Page text →
===============

In theory, the market portfolio (portfolio M) is the
portfolio of all risky assets, both financial and real,
in their proper proportions. Such a portfolio would be
completely diversified; however, it is a risky portfolio.
In equilibrium, all risky assets must be in portfolio M
because all investors are assumed to hold the same risky
portfolio. If they do, in equilibrium this portfolio must

be the market portfolio consisting of all risky assets.

20-5.

The slope of the CML is
ERM - RF
────────


SDM
where ERM is the expected return on the market M
portfolio, RF is the rate of return on the risk-free
asset, and SDM is the standard deviation of the returns
on the market portfolio.
The slope of the CML is the market price of risk for
efficient portfolios; that is, it indicates the
equilibrium price of risk in the market. It shows the
additional return that the market demands for each
percentage increase in a portfolio's risk.
20-6.

The CML extends from RF, the risk-free asset, through M,
the market portfolio of all risky securities (weighted by
their respective market values). This portfolio is
efficient, and the CML consists of combinations of this
portfolio and the risk-free asset. All asset
combinations on the CML are efficient portfolios
consisting of M and the risk-free asset.

20-7.


The contribution of each security to the standard
deviation of the market portfolio depends on the size of
its covariance with the market portfolio. Therefore,
investors consider the relevant measure of risk for a
security to be its covariance with the market portfolio.

20-8.

Using some methodology (such as the dividend valuation
model) to estimate the expected returns for securities,
investors can compare these expected returns to the
required returns obtained from the SML. Securities whose
expected returns plot above the SML are undervalued
because they offer more expected return than investors
require; if they plot below the SML, they are overvalued
because they do not offer enough expected return for
their level of risk.

20-9.

When a security is recognized by investors as
undervalued, they will purchase it because it offers more
return than required, given its risk. This demand will
drive up the price of the security as more of it is
purchased. The return will be driven down until it
reaches the level indicated by the SML as appropriate for
its degree of risk.



20-10.

The difficulties involved in estimating a security's beta
include deciding on the number of observations and the
length of the periods to use in calculating the beta.

===============

Raw data →
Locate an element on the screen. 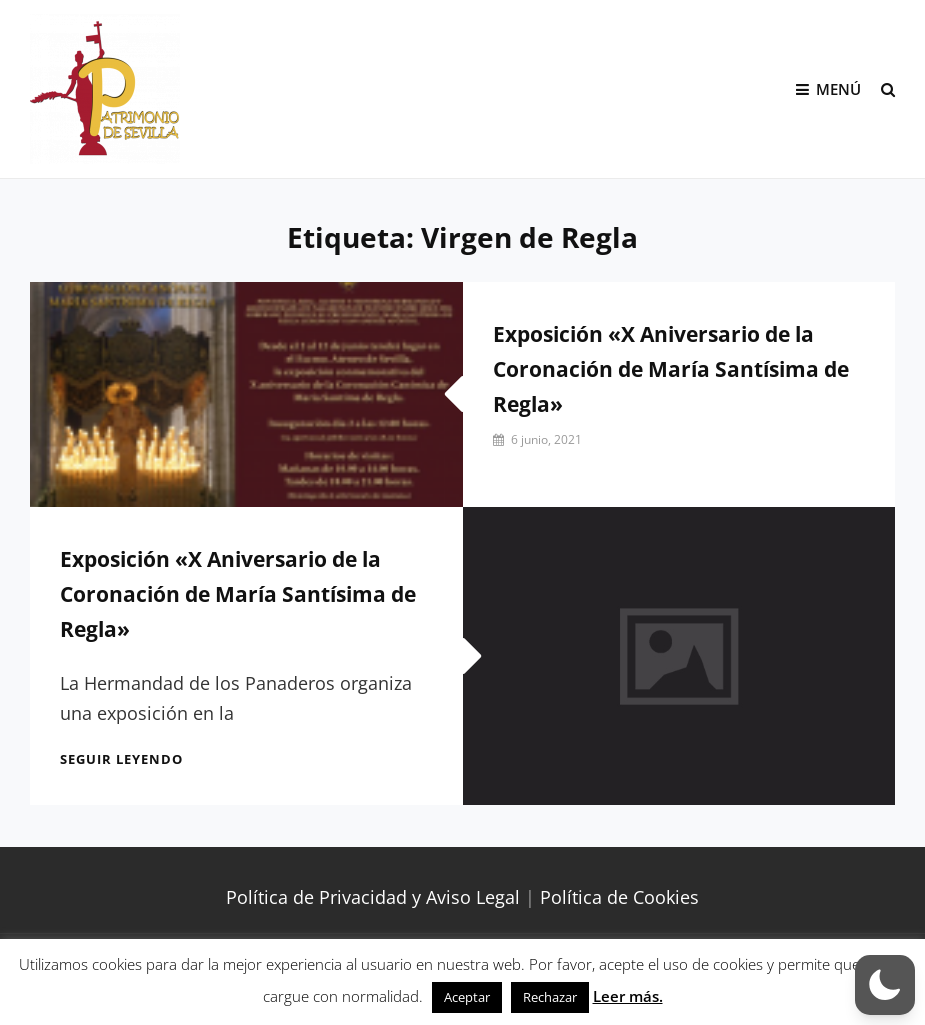 Image resolution: width=925 pixels, height=1025 pixels. Política de Cookies is located at coordinates (619, 897).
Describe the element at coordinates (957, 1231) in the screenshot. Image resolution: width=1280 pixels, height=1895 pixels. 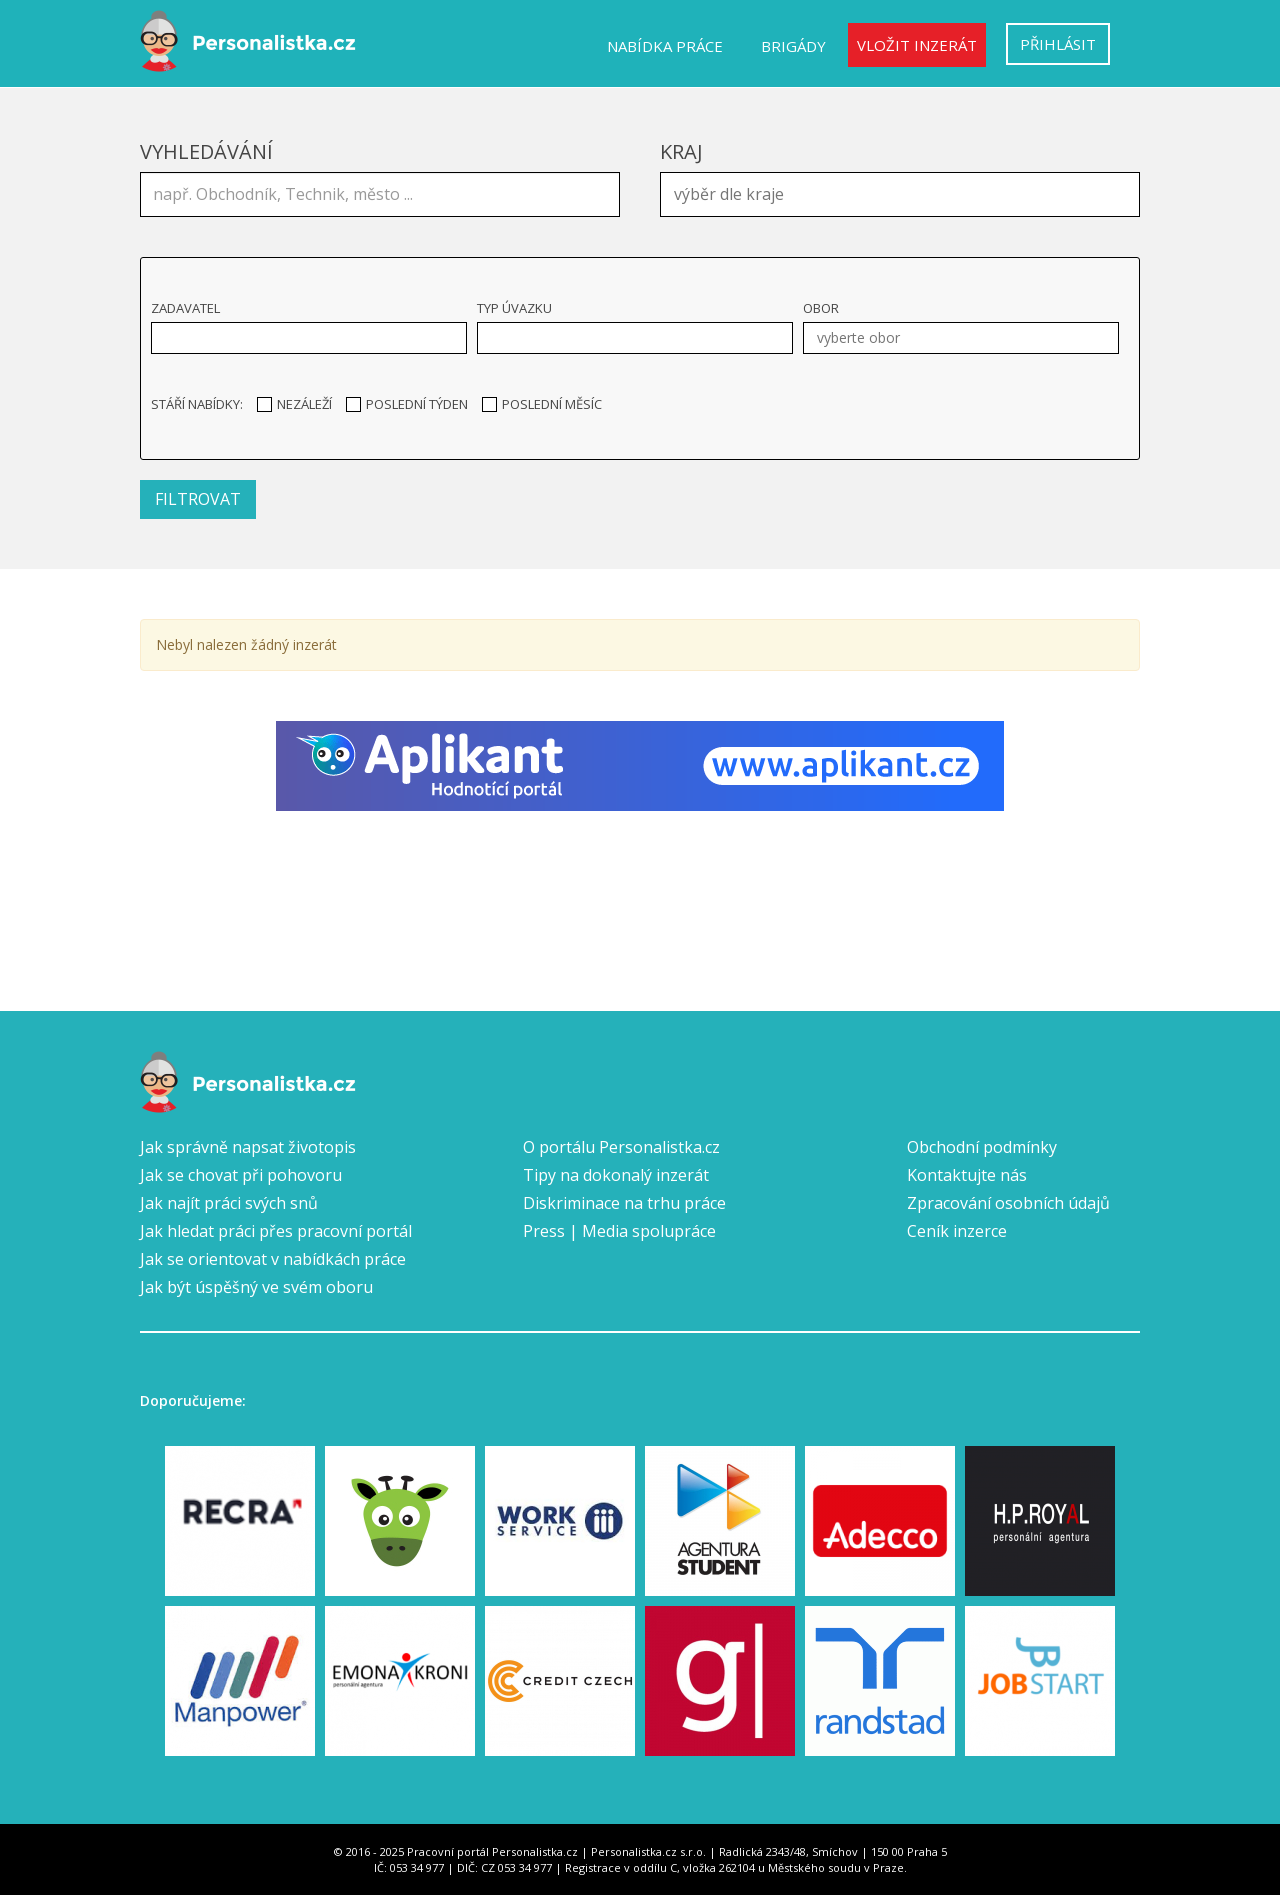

===============

Task to complete → Continue the text on the market portfolio, the CML, the SML and beta, starting after its last sentence.

Written reply →
The regression estimate of beta is only an estimate of
the true beta, and subject to error. Also, the beta is
not perfectly stationary over time.

20-11.

The major problem in testing capital market theory is
that the theory is formulated ex-ante, concerning what is
expected to happen. The only data we typically have are
ex-post.

20-12.

The CAPM can be tested empirically by regressing the
average return on security i over some number of periods
on security I’s beta. This is usually done for a large
number of securities. The equation involved is:
_
Ri = a1 + a2bi
_
where Ri is the average return on security i over some
number of periods and bi is the estimated beta for
security i.
The expected results of regressing average returns on
beta are that a1 should approximate the average risk-free

rate during the period studied and a2 should approximate
the average market risk premium during the period studied
(RM - RF).

20-13.

The law of one price states that two otherwise identical
assets cannot sell at different prices.

20-14.

Roll has argued that the CAPM is untestable because the
market portfolio, which consists of all risky assets, is
unobservable.

20-15.

The CAPM is a useful model for estimating required
returns. These required returns can be used in
conjunction with independently derived expected returns
to determine overvalued and undervalued securities. This
model is also useful in estimating the cost of equity
capital for a security. And, as we shall see in Chapter
22, the CAPM provides a basis for measuring portfolio
performance.


20-16.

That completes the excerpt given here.